The Delhi Police gave a detailed account of the network of alleged terrorists and claimed that the mastermind was one Abu al-Qama, who heads the I.M. and is a commander of the Lashkar-e-Taiba (LeT). But the Jammu and Kashmir Police say al-Qama died in April this year. A senior journalist in a leading newspaper confirmed this, and added that, according to the Jammu and Kashmir Police no militant group in Kashmir has been found to have any link with the bombings in Jaipur, Ahmedabad, Bangalore and Delhi.

The most tragic aspect of this has been the contradictory reports that have been given of what happened at Jamia Nagar in New Delhi on September 19, where Inspector M.C. Sharma lost his life. Two alleged terrorists were also killed there, and one of them, Sajid, turned out to be a 17-year-old boy, not a youth in his twenties as the Delhi Police claimed. He had apparently come to Delhi to try to get admission into Class XI in a school in Jamia Nagar. What is the reality, then? Is it, as many are beginning to think, that the police, in their haste to close these cases, are making these claims after, perhaps, putting some of those arrested through third-degree interrogation?
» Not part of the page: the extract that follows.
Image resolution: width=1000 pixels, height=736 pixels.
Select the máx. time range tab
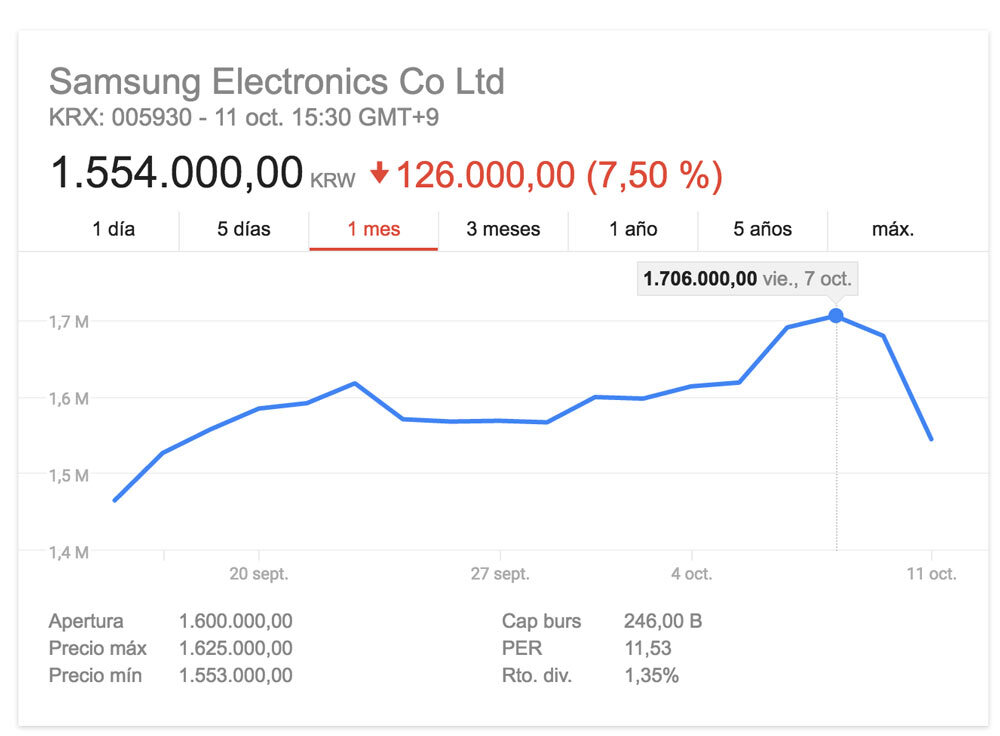[x=893, y=229]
How else do they explain these obvious inconsistencies? And, given these, we are faced with a terrifying spectre.

That of the truth being what the authorities say it is and of the media being coerced to keep quiet or to echo the official version. Will the government not see that its only hope, if it is not to alienate a whole community, is to be totally transparent? It has to stop underwriting tacitly statements that contradict each other and come out with what is credible and seen to be so. The fallacy that afflicts many in authority is to assume that the general public are credulous fools, who will accept anything said by a man in uniform. They must understand that they, the men in authority, are no more intelligent than the public to whom they are making declarations to.
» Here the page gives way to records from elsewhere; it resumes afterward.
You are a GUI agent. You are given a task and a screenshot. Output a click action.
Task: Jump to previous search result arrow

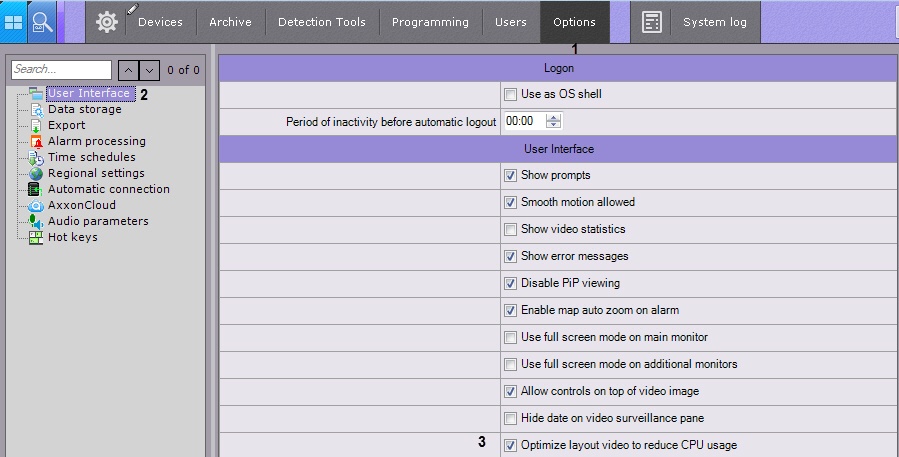tap(129, 70)
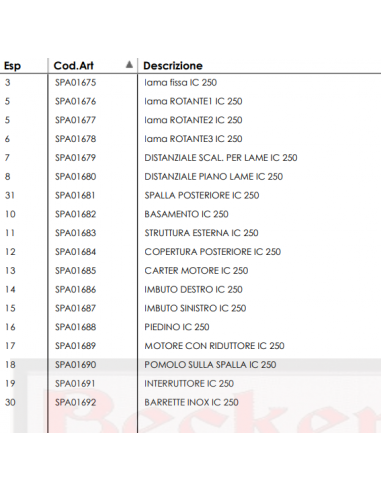The image size is (381, 492).
Task: Click highlighted POMOLO SULLA SPALLA IC 250 row
Action: click(190, 365)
As it is the United Progressive Alliance government has done something remarkable already; it has unified the Christian community against it, and that tired defence that law and order is a State subject will not do. The country wants to see decisive action against the thugs who burn and vandalise churches and drag priests and nuns out onto the street and beat them.

They also want to see truly credible action to put an end to terrorism. One had mentioned the swift and effective manner in which the British police acted in identifying the bombers who planted bombs in the underground trains, and later, those who had planned to take liquid explosives aboard aircraft. They did that in spite of not knowing the language or being familiar with the religion and culture the terrorists professed.

Surely our police can use their familiarity with the actual people who killed innocents across the country, their ways and their language, to unearth them.